------ Текст страницы
Солнце светило, кричали петухи, веселил мирный звон известных своею древностью севастопольских трамваев, созревали виноградники, но уже при всем том не радостно, а как-то печально было смотреть с высоты каменных трапов на дальнюю синеву моря: все чаще великая беда напоминала о себе налетами с воздуха, жертвами на море, казалось бы еще безмятежном.
Бои шли на Днепре и вокруг Одессы, а только накануне в морском дозоре погиб дежурный катер: на полном ходу кораблик наскочил на мину. Не нашли ничего — только две-три плавающие бескозырки. Катером командовал лейтенант, с которым успел подружиться младший лейтенант Луначарский, состоявший тогда при штабе ОВРа (охрана водного района). В ту пору ОВР был самым активным соединением флота. Крейсеры и эсминцы ходили под Одессу, уходили туда под прикрытием конвоев транспорты с войсками и оружием; и тогда маленькие бойцы — катера и тральщики — неизменно опять сопровождали корабли высшего ранга. Назначение Луначарского в ОВР, конечно, было интереснейшим, многие из нас, прикомандированных к другим частям флота, а в большинстве — к редакции общефлотской газеты «Красный черноморец», охотно посещали базу ОВРа в Стрелецкой бухте, моряков-катерников.
Я застал-Луначарского за расклейкой стенгазеты. Этим не исчерпывались его обязанности. Он (как, впрочем, и многие из нас) был и газетчиком, и докладчиком по литературным и текущим политическим вопросам, и сотрудником «Красного черноморца», и корреспондентом московских изданий, и автором сценических клубных миниатюр, и собирателем флотского фольклора, и летописцем, и историком, и главное — при всем при том — писателем и поэтом с душою, обеспокоенной небывалыми впечатлениями войны.
В работах Луначарского, в его разнообразном амплуа была еще одна особенность, которой он придавал первостепенное значение. Он владел английским и поставил себе задачу — хорошо усвоить немецкий и другие языки. Именно в этом видел он свое предназначение, считал, что тут он может принести наибольшую пользу, и потому дорожил каждым свободным часом для усовершенствования в языках, как он сам говорил, работал «до одури».
Недавно прибыли в Севастополь английские офицеры-специалисты по магнитным устройствам, с их помощью оборудовались противоминной защитой корабли, была нужда в переводчиках, и знания Луначарского действительно оказались очень кстати.
— Здравствуйте, Луначарский! Ого, усики уже заметны?
— Здравствуйте, Бондарин! — не отрываясь от работы, отвечал он.
Было модно на флоте отпускать усы — и Толя решил последовать моде: подстриженные усики на сухощавом лице, высокий лоб, воротник кителя расстегнут, прядь темных волос спадает на лоб; темные, чаще всего задумчивые глаза сейчас очень печальны, и я догадываюсь о причине.
------------
### Задание
Воспроизведите дословно отрывок из текста о Луначарском выше, начиная со слов «В работах Луначарского, в» и заканчивая словами «усики уже заметны?».
------ Исходный материал
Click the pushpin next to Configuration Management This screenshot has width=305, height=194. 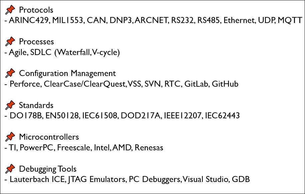coord(10,73)
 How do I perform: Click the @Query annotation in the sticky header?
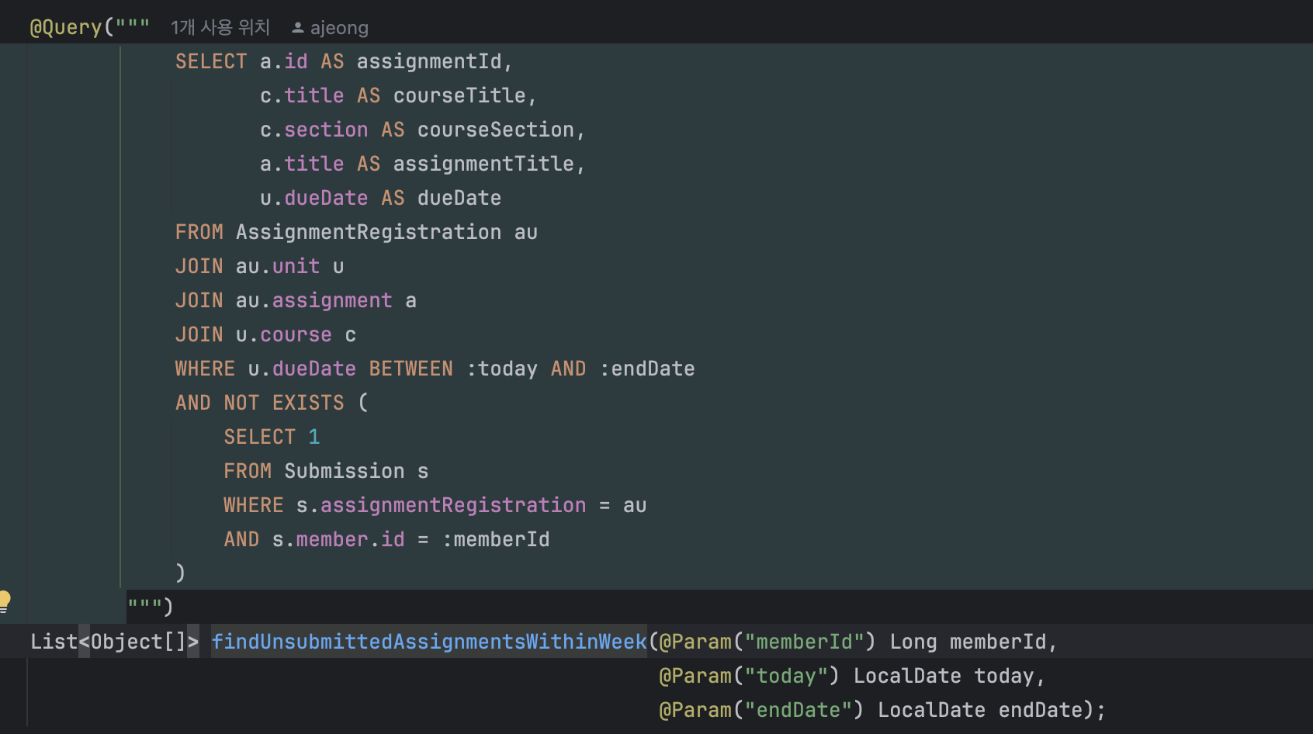66,27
------------
### Полный ответ
В работах Луначарского, в его разнообразном амплуа была еще одна особенность, которой он придавал первостепенное значение. Он владел английским и поставил себе задачу — хорошо усвоить немецкий и другие языки. Именно в этом видел он свое предназначение, считал, что тут он может принести наибольшую пользу, и потому дорожил каждым свободным часом для усовершенствования в языках, как он сам говорил, работал «до одури».
Недавно прибыли в Севастополь английские офицеры-специалисты по магнитным устройствам, с их помощью оборудовались противоминной защитой корабли, была нужда в переводчиках, и знания Луначарского действительно оказались очень кстати.
— Здравствуйте, Луначарский! Ого, усики уже заметны?